Building the Embedding Layer:

def make_embedding():
    inp = Input(shape=(224,224,3), name='input_image')
    base_model = VGGFace(model='resnet50', include_top=False, input_shape=(224, 224, 3), pooling='avg')
    d = base_model(inp)
    return Model(inputs=[inp], outputs=[d], name='embedding')

Constructing the Distance Layer:

class L1Dist(Layer):

    def __init__(self, **kwargs):
        super().__init__()

    def call(self, input_embedding, validation_embedding):
        return tf.math.abs(input_embedding - validation_embedding)

Building the Siamese Network:

def make_siamese_model():

    # Anchor image input in the network
    input_image = Input(name='input_img', shape=(224,224,3))

    # Validation image in the network
    validation_image = Input(name='validation_img', shape=(224,224,3))

    # Combine siamese distance components
    siamese_layer = L1Dist()
    siamese_layer._name = 'distance'
    distances = siamese_layer(embedding(input_image), embedding(validation_image))
    d = Dense(256)(distances)
    # Classification layer
    classifier = Dense(1, activation='sigmoid')(d)

    return Model(inputs=[input_image, validation_image], outputs=classifier, name='SiameseNetwork')

Defining Custom Training Loop:

binary_cross_loss = tf.losses.BinaryCrossentropy(from_logits=True)
opt = tf.keras.optimizers.Adam(1e-4) #0.0001

@tf.function
def train_step(batch):
  with tf.GradientTape() as tape:
    # Get anchor and positive/negative image
    X = batch[:2]
    # Get label
    y = batch[2]

    # Forward pas
    yhat = siamese_model(X, training=True)

    # Calculate loss
    loss = binary_cross_loss(y,yhat)

  print(loss)

  # Calculate gradients
  grad = tape.gradient(loss, siamese_model.trainable_variables)

  # Calculate updated weights and apply to siamese model
  opt.apply_gradients(zip(grad, siamese_model.trainable_variables))

  return loss

def train(data, EPOCHS):
    # Loop through epochs
    for epoch in range(1, EPOCHS+1):
        print('\n Epoch {}/{}'.format(epoch, EPOCHS))
        progbar = tf.keras.utils.Progbar(len(data))

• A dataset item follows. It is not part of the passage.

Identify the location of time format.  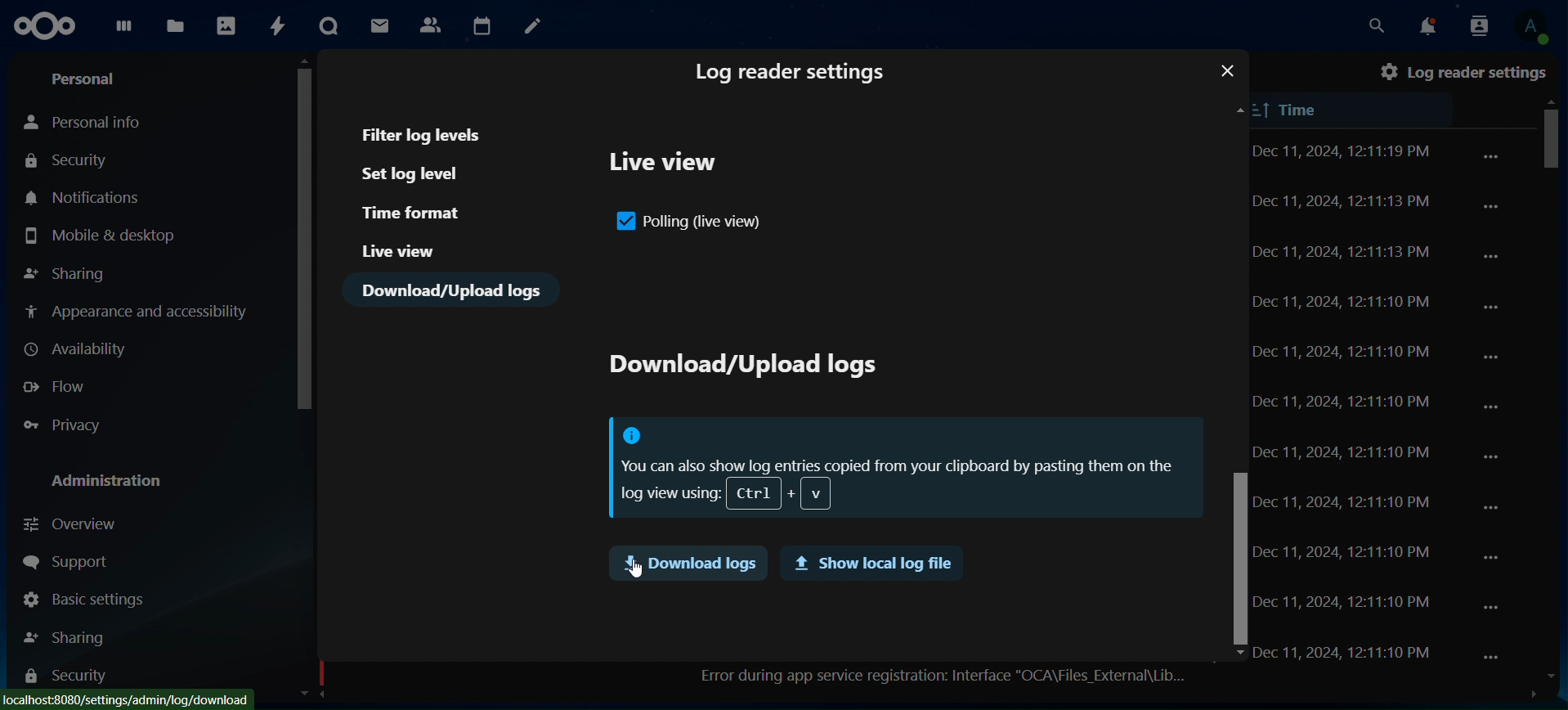
(415, 212).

        # Creating a metric object
        r = Recall()
        p = Precision()

        # Loop through each batch
        for idx, batch in enumerate(data):
            # Run train step here
            loss = train_step(batch)
            yhat = siamese_model.predict(batch[:2])
            r.update_state(batch[2], yhat)
            p.update_state(batch[2], yhat)
            progbar.update(idx+1)
         print(f'Epoch loss: {loss.numpy()} | Epoch recall : {r.result().numpy()} | Epoch precision : {p.result().numpy()}')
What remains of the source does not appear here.